• Exercise set:
A) In the Lovecraft Country article, when did Harvey and Johnetta Clark move into the apartment in Cicero?
B) Please continue the Lovecraft Country article from where it stops.

• Supplied passage:
▬▬▬
The Ghosts of Lovecraft Country Episode Three Are Rooted in Real American History

Photo credit: HBO
Photo credit: HBO

From Esquire

The first two episodes of HBO's Lovecraft Country tells stories of the nightmares—both real and fictional—that its black characters Letitia Lewis, and Atticus, George, and Montrose Freeman encounter as they try to take a road in the 1950s. But in episode three, the series pivots towards a new story. In it, Leti buys a house in a white Chicago neighborhood, only once again to face the twin horrors of the supernatural and of American racism.

But while the mystical elements are pure fiction, many of the non-supernatural elements in Leti's story are based on real American history. Here's what you should know.

White Illinoisans violently opposed housing integration.

When Leti shows her sister Ruby her new home, Ruby expresses her concern about moving into a white neighborhood. "Just last year there was almost a riot across town because a Negro couple tried to move into an all-white building," she warns.

That story is completely true. In July 1951, Harvey and Johnetta Clark and their two children moved into an apartment in the Chicago suburb of Cicero. They had to get a court order to make the move possible, as when they first attempted to move in, they were prevented from doing so by the sheriff.
▬▬▬
• Data segment:
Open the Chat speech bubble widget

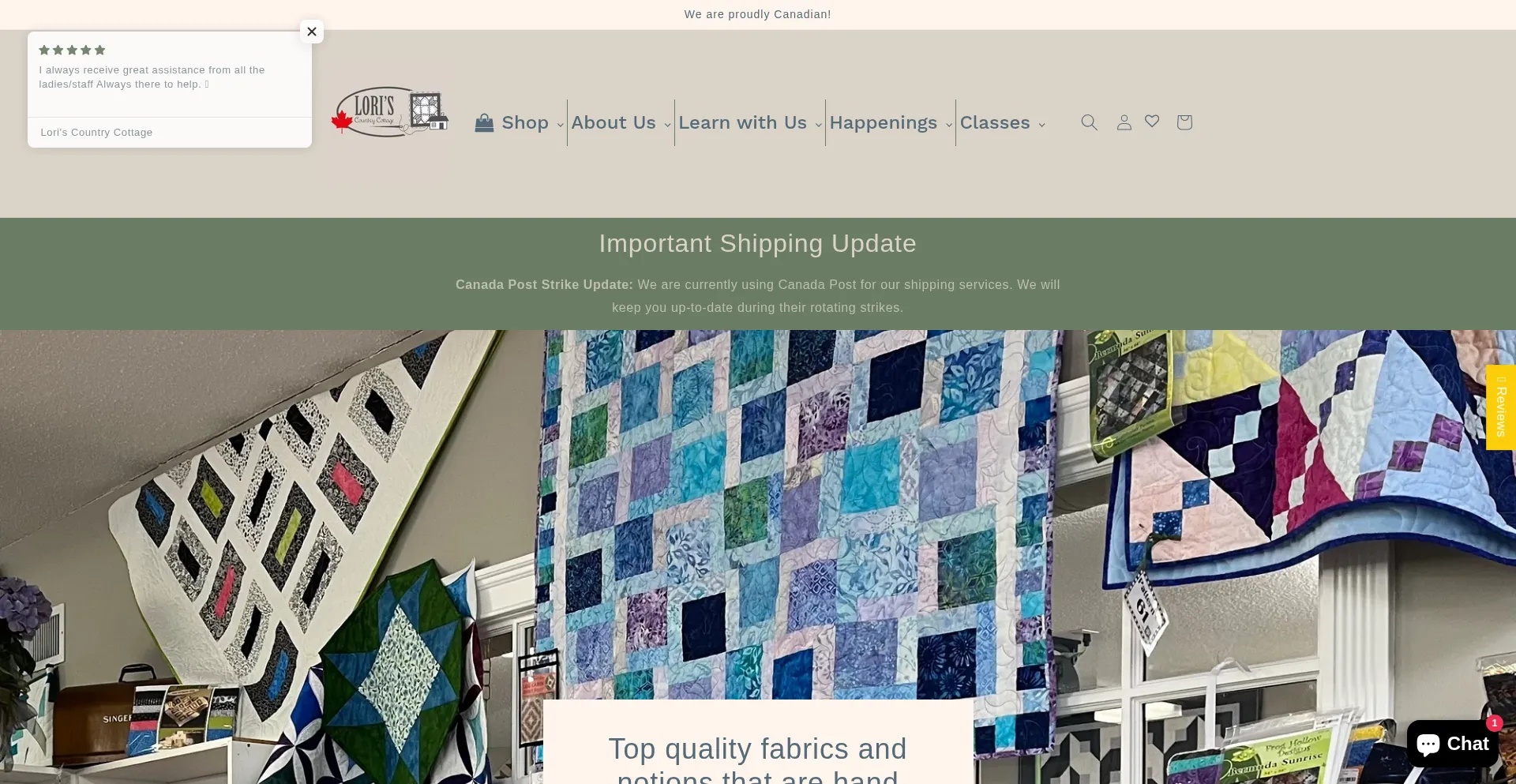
▬▬▬
• Answers per task:
A) July 1951

B)
Photo credit: Chicago History Museum - Getty Images
Photo credit: Chicago History Museum - Getty Images

But as they began to move in on July 11, a mob of whites gathered. The family was forced to make an escape, as 4,000 whites stormed their new home. The Clarks' belongings were destroyed, with the crowd tossing their sofa out of the window and destroying their daughter's piano. Eventually, they firebombed the building, leaving Clarks and the white families who lived in the building homeless—which really feels like an apt metaphor for so much of American history. None of the rioters and vandals were charged with crimes, though the building's owner and broker were charged for inciting a riot just because they'd rented to the Clarks.

It was just the latest in a string of riots that had erupted in and around Chicago during the first half of the 20th century after being sparked by threats to racial segregation. In 1919, a Black teenager called Eugene Williams was rafting on the beach when he floated into the white side of the water. A white man on the shore threw rocks at him, causing him to fall into the water and drown. The murder sparked a race riot that killed 38 people, 23 black and 15 white.

In 1946, the Airport Homes riots followed, the Fernwood Park riots in 1947, the Trumbull Park Riots in 1953, and the Marquette Park riot in 1966, sparked when Martin Luther King Jr. lead a march through the park to promote fair housing. After being hit in the head with a rock, King famously observed that he had "never seen—even in Mississippi and Alabama—mobs as hostile and as hate-filled as I've seen here in Chicago."

Photo credit: Bettmann - Getty Images
Photo credit: Bettmann - Getty Images

The scientific experimentation parts of the episode are rooted in truth, too.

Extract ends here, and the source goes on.